Texto:
**********
Adriano Utrecht teve uma mocidade paupérrima

Pelos meados do século XV distinguia-se entre os estudantes da Universidade de Lovão o jovem Adriano, filho de um tecelão de Utrecht.
Adriano estudava com infatigável perseverança. Algumas vezes com os olhos cansados e o corpo abatido pela fadiga, obrigavam-no a interromper a leitura; mas o seu amor ao estudo reanimava-lhe bem depressa as forças. Ávido de toda a espécie de instrução estudava constantemente a origem de todas as ciências.

Seus maravilhosos progressos não tardaram a excitar a inveja dos outros estudantes sobretudo dos mais ricos e menos estudiosos. Ele nunca aparecia depois das aulas. Uma noite alguns de seus colegas espiaram-no com a esperança de o encontrar em qualquer falta.
Ele percebeu que era seguido e desapareceu facilmente das vistas dos outros.
Estes continuaram a passear pela cidade, esperando que qualquer feliz acaso os fizesse encontrar o perseguido. Era já perto de meia noite, quando lhes veio a ideia de visitar a igreja de S. Pedro, não que julgassem encontrar ali Adriano, que se tinha dirigido para outro lado, mas para que a exploração fosse completa.
Quando chegaram junto à igreja, um dos mais belos e mais imponentes edifícios dos Países Baixos, um deles exclamou:
— Ou me engano muito, ou estou vendo uma figura humana parada, quase envolvida pela penumbra, e que parece estar a ler.
Caminharam para o lugar indicado e ficaram mudos de espanto, ante uma figura de rapaz pálido e com o rosto demonstrando fadiga, curvado sobre um livro lendo à escassa luz duma lâmpada.
**********
Material fornecido:
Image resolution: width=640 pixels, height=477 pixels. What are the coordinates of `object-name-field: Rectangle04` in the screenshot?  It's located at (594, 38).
**********
Exercícios:
1 – Responda com base no texto sobre Adriano:
(a) Em que universidade estudava Adriano?
(b) Qual era o ofício do pai de Adriano?
(c) Que igreja os colegas resolveram visitar perto da meia-noite?
2 – Reproduza tudo o que vai de "Quando chegaram junto" até "luz duma lâmpada." no texto sobre Adriano.
3 – Retome o texto sobre Adriano a partir do ponto em que ele termina.

Respostas:
1 –
(a) Na Universidade de Lovão.
(b) Era tecelão, em Utrecht.
(c) A igreja de S. Pedro.

2 –
Quando chegaram junto à igreja, um dos mais belos e mais imponentes edifícios dos Países Baixos, um deles exclamou:
— Ou me engano muito, ou estou vendo uma figura humana parada, quase envolvida pela penumbra, e que parece estar a ler.
Caminharam para o lugar indicado e ficaram mudos de espanto, ante uma figura de rapaz pálido e com o rosto demonstrando fadiga, curvado sobre um livro lendo à escassa luz duma lâmpada.

3 –
–É Adriano! — exclamaram.
Vendo-se surpreendido ele levantou a cabeça. O rosto tornou-se-lhe cor de púrpura. Então levantou-se e disse-lhes:
— O mistério está enfim descoberto: sou muito pobre e como não tenho dinheiro para comprar velas, desde que estou aqui tenho-me aproveitado de qualquer canto duma rua para estudar.
— Mas como podes suportar o frio? — perguntou-lhe admirado, um companheiro.
— O frio? — disse Adriano sorrindo; e colocando a mão ardente na do colega, continuou, pondo, em seguida, a mão sobre o coração. — Tenho aqui qualquer coisa que desfaz o frio e a inveja.
Mas agora ninguém pensava em invejá-lo. A datar desse momento, todos tiveram por ele profunda estima. Adriano graças ao seu talento, elevou-se ao posto de vice-chanceler na mesma Universidade, onde tinha sido pobre estudante. Mais tarde foi nomeado preceptor de Carlos V e protegido por esse discípulo, tornou-se o primeiro ministro de Espanha e, enfim, Soberano Pontífice, sob o nome de Adriano VI.